Listening to U.S. journalists demand to know what the Obama Administration is doing about Libya is growing tiresome.
So much so that it was refreshing to hear the NATO secretary-general announce today that he "cannot consider the situation in Libya a direct threat to
NATO or NATO allies."(Translation: "Stop bugging me about what NATO is going to do about Libya. NATO might not do anything about Libya, and that's okay.")
If a U.S. president could speak honestly about Libya, he would say something like this:
"Look, I have been alternately horrified by the behavior of the Libyan regime over the past few days and inspired by the courage of the Libyan people.
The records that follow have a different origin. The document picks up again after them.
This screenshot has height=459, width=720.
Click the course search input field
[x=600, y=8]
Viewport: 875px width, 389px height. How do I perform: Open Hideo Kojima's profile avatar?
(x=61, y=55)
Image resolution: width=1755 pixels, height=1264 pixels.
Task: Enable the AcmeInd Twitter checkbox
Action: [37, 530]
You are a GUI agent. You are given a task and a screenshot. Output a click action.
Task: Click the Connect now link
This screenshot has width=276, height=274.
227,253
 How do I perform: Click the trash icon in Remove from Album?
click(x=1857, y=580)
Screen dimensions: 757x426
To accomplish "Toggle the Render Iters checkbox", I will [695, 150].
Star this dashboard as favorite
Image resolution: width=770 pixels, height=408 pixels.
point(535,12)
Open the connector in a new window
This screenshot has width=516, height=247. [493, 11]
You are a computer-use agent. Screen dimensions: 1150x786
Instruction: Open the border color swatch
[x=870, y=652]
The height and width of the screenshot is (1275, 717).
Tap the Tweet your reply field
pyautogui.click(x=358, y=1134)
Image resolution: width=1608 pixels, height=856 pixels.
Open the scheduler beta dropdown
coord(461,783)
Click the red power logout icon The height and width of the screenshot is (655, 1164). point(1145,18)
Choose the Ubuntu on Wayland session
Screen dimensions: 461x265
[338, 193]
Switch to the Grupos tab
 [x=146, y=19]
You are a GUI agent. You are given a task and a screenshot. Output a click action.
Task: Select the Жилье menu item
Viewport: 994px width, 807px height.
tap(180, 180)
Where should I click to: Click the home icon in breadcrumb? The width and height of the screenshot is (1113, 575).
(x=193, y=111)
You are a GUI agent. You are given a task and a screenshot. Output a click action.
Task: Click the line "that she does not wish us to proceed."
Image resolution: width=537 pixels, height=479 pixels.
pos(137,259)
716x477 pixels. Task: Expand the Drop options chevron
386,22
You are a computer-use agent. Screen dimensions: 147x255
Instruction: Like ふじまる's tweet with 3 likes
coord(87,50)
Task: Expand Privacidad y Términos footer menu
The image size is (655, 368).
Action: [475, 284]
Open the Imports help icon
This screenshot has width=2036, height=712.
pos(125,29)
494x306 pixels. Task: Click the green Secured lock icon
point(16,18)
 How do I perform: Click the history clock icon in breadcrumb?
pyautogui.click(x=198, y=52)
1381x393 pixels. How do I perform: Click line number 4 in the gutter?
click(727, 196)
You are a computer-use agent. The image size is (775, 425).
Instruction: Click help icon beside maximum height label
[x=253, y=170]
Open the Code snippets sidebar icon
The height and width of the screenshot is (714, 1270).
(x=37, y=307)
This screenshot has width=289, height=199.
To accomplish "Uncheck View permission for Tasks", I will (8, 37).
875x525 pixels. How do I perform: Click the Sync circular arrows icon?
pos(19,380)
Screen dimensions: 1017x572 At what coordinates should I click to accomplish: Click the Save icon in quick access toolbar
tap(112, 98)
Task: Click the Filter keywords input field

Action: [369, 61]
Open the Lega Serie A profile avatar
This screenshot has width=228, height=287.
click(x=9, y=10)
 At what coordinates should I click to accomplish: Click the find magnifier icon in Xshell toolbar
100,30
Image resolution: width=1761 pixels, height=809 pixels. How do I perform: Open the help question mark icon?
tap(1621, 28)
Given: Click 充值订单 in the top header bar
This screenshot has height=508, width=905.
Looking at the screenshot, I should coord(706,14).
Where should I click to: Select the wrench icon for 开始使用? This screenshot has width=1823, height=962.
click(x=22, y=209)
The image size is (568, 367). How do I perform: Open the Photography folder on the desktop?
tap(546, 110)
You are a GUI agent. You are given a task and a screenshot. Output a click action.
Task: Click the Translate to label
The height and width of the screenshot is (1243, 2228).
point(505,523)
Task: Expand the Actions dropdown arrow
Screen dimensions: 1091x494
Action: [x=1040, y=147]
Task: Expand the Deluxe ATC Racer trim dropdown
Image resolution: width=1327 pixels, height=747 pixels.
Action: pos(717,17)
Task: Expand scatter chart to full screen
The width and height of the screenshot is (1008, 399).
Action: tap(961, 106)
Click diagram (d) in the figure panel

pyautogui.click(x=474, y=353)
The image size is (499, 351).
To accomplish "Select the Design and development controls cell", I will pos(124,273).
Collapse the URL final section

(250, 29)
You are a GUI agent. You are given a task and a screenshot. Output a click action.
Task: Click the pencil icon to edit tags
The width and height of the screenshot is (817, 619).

But if you're asking me what we the United States is going to do about the situation, the answer is very little. Most Libyans reject the idea of external intervention by western powers, and we're just fine with that since we have few interests in Libya. You can't expect the United States to take an active role in responding to every humanitarian crisis or regional conflict worldwide unless you take a ridiculously broad conception of our interests, and Americans are increasingly unwilling to fund a military and aid program that could respond to each and every flare-up around the world. You cannot, in other words, have a steak-and-lobster foreign policy on a budget more suitable for McDonalds. But if I'm wrong and you guys want to cut social security and Medicaid to increase funding for USAID, the Department of Defense and the State Department, let me know. As for the rising price of oil? Look, folks, it's a global market. I can ask our Saudi friends to increase their output, but honestly, we Americans enjoy relatively cheap gasoline since we hardly tax the stuff at all compared with our industrial partners and competitors. I know that comes as little solace to a suburban mom dealing with national infrastructure built around the internal combustion engine, but that's not going to change anytime soon, and I can hardly tax Americans less, so we're stuck. You're just going to have to adjust your consumption as best as possible and save elsewhere."